The Atlanta Journal-Constitution

Worker pay shows smallest gain since 1982

Hitch may bring call for delay in raising interest rates.

- By Michelle Jamrisko

WASHINGTON — Wages and salaries rose in the second quarter at the slowest pace on record, dashing projection­s that an improving labor market would boost pay.

The 0.2 percent advance was the smallest since records began in 1982 and followed a 0.7 percent increase in the first quarter, the Labor Department said Friday. The agency’s employment cost index, which also includes benefits, also rose 0.2 percent in the second quarter from the prior three months.

Federal Reserve Chairwoman Janet Yellen and her colleagues are counting on rising wages to boost the economy and bring inflation closer to their 2 percent goal.
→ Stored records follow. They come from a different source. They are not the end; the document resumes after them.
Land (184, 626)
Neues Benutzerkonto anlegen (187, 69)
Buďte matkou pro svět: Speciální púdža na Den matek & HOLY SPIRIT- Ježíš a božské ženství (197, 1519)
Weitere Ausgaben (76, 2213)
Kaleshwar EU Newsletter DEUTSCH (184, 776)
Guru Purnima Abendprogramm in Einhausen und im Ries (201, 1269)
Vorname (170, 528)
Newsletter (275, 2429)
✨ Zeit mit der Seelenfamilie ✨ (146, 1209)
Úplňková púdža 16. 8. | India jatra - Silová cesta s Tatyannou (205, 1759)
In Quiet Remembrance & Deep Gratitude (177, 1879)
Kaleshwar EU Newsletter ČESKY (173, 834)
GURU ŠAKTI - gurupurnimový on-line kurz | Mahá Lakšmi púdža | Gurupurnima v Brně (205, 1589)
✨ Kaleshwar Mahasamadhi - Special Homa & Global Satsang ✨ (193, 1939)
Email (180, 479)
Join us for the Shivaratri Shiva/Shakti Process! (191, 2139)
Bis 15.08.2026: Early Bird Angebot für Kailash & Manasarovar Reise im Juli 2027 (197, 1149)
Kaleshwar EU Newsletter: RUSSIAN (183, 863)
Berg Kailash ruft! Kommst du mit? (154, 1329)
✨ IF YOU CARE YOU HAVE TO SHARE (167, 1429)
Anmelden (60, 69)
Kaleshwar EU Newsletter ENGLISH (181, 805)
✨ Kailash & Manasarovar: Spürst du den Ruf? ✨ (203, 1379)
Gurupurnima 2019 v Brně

The setback may prompt some officials to call for a delay in raising interest rates for the first time since 2006.

“You’re really not building up the tightness that everyone says,” said Steven Ricchiuto, chief economist at Mizuho Securities USA Inc. in New York, who projected the overall ECI would rise 0.5 percent, among the lowest estimates. “For the people who were saying the Fed’s got to raise rates in September, this is a shock,”

The median forecast of 57 economists surveyed projected a 0.6 percent increase for the total ECI index. Last quarter’s reading was lower than all estimates. The gauge measures employer-paid taxes such as Social Security, Medicare and the costs of wages and benefits.

Wages and salaries typically account for about 70 percent of total employment expenses. The ECI data help color the outlook for worker pay after the June employment report showed average hourly earnings rose 2 percent from a year earlier.

Because the ECI tracks the same job over time, it removes shifts in the mix of workers across industries, which is a shortcomin­g of the hourly earnings figures.

Wages of all employees, including government workers, advanced 2.1 percent from the same period in 2014 after climbing 2.6 percent year-over-year in the first quarter.